• **Saved entries**:
___

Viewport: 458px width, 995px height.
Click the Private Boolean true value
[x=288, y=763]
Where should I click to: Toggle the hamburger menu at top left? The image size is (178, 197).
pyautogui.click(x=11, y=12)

___

• **What you need to do**: Output exactly, and only, the lines running from the one that contains "Where should I" through the last line of the entries above.

• **Answer area**:
Where should I click to: Toggle the hamburger menu at top left? The image size is (178, 197).
pyautogui.click(x=11, y=12)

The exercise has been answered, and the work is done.